Брин проглотила комок, застрявший у нее в горле, потом все-таки встала и пошла за ним.
— Ли!
Он чуть задержался, обернувшись к ней.
— Извините меня.
— Вы меня тоже.
Но это не было извинением, отнюдь. Это было чем-то вроде констатации факта. И опять он был раздражен.
— Черт с вами! Вы даже представить себе не можете, что это такое… полностью отвечать за других.
— Вот уж в чем вы неправы, Брин, так в этом, — ответил он устало. — Мне приходится… ладно, не важно. Вот почему я на самом деле никогда не давил на вас. Не могу же я осчастливить вас насильно… Это должно быть целиком вашим решением…
Брин смутилась, когда он неожиданно замолчал, задумчиво глядя куда-то поверх ее головы.
— Ли? — Мурашки побежали по ее спине, когда она стояла и смотрела на него. Он был так напряжен… словно пружина, которая вот-вот распрямится. — Ли?

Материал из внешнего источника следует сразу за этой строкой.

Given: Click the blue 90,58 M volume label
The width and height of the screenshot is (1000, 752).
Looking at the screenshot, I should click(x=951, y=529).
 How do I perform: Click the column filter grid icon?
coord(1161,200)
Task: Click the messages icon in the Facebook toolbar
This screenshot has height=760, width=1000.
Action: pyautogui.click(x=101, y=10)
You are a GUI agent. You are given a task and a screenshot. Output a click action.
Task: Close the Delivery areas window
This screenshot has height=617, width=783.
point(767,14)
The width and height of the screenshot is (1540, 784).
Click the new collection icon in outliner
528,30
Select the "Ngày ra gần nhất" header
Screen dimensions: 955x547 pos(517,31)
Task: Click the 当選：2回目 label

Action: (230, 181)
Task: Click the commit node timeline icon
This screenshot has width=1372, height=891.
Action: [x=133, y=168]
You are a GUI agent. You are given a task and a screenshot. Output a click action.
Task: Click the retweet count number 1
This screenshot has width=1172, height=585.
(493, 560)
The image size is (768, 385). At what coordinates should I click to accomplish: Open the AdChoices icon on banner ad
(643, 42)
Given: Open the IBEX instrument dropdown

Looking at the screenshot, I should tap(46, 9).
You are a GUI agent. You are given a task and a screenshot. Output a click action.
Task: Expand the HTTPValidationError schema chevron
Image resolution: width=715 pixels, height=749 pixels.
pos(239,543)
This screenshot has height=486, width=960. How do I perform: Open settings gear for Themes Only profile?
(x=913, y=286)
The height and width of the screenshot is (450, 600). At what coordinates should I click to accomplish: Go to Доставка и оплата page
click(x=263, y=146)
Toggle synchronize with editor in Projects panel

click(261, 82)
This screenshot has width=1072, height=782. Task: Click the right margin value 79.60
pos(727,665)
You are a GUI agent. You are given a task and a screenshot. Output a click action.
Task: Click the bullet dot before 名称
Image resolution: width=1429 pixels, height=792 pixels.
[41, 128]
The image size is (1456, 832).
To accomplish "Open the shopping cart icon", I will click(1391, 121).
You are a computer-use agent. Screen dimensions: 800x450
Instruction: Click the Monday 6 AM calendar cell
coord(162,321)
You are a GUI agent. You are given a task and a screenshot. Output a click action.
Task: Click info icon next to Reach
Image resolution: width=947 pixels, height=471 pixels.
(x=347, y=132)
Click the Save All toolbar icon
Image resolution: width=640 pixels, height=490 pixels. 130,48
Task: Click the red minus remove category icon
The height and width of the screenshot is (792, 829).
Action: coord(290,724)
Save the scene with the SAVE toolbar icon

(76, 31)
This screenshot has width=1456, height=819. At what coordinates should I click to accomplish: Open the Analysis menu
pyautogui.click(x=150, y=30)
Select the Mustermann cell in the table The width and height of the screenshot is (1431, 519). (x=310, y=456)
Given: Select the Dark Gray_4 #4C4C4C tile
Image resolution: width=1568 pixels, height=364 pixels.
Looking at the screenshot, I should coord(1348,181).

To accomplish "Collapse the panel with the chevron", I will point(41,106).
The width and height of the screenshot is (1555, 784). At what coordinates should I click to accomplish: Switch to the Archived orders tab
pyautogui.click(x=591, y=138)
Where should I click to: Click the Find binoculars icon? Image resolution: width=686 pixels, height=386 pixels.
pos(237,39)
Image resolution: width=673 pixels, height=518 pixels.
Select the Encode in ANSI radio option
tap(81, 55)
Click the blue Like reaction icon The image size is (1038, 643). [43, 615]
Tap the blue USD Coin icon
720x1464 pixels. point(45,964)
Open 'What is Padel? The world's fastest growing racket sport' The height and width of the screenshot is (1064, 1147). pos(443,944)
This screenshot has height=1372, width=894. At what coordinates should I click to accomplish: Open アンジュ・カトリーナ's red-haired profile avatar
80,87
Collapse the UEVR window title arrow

«Кто-то наблюдает за нами, — подумал Ли, вначале с любопытством, потом с беспокойством. — Кто-то из-за кустов, растущих вокруг террасы». Плод воображения, попробовал он убедить себя. Но это не было пустой фантазией. Он-то знал, когда за ним наблюдали…
Он взял Брин за плечи, чтобы отодвинуть ее с дороги и пойти выяснить, зачем кто-то исподтишка наблюдает за ними. Но он так и не сделал ни шага, так как этот «кто-то» прошмыгнул в кустах с едва слышным шорохом…
Он быстро повернулся к Брин:
— Хочешь поехать ко мне на стаканчик вина?
— Нет… я…
— Отлично. Завтра у тебя выходной, но смотри, если не сможешь представить мне пробники в полудню, просто передай их Барбаре, она завезет их ко мне домой.
Он повернулся и вышел. У Брин жалко дрожали губы, когда она возвращалась к столику. Она попыталась получить какое-то удовольствие от крабового салата, но смогла только поковыряться в нем. Получасом позже она нашла повод извиниться перед остальными и уехать. Так она сможет забрать мальчиков немного раньше.
Ли вовсе не покидал клуба.
Сидя пригнувшись в своем бежевом «олдсвагоне», он терпеливо наблюдал — что-то должно произойти.
Он видел, как автомобиль Брин выехал с парковки. Ли прищурился, его брови сошлись на переносице, когда он увидел, что за ней последовал черный седан.
Ли повернул ключ зажигания и поехал за седаном.
Наступил час пик, и ему пришлось лавировать между другими машинами, чтобы не упустить эти две. Он потерял их и не успел поймать момент, когда Брин входила в здание центра дневного пребывания, но зато увидел, как ее машина снова вливается в уличное движение.
Черный седан снова был между ними.
Ли знал, какие улицы ведут к дому Брин, но уличное движение становилось все интенсивнее. Бензовоз отрезал его от них на следующем перекрестке, и он молился про себя, чтобы догнать их снова.
Когда он доехал до дома Брин, она, очевидно, уже была там вместе с мальчиками.
А темный седан очень поспешно выезжал с улицы, ведущей к ее дому.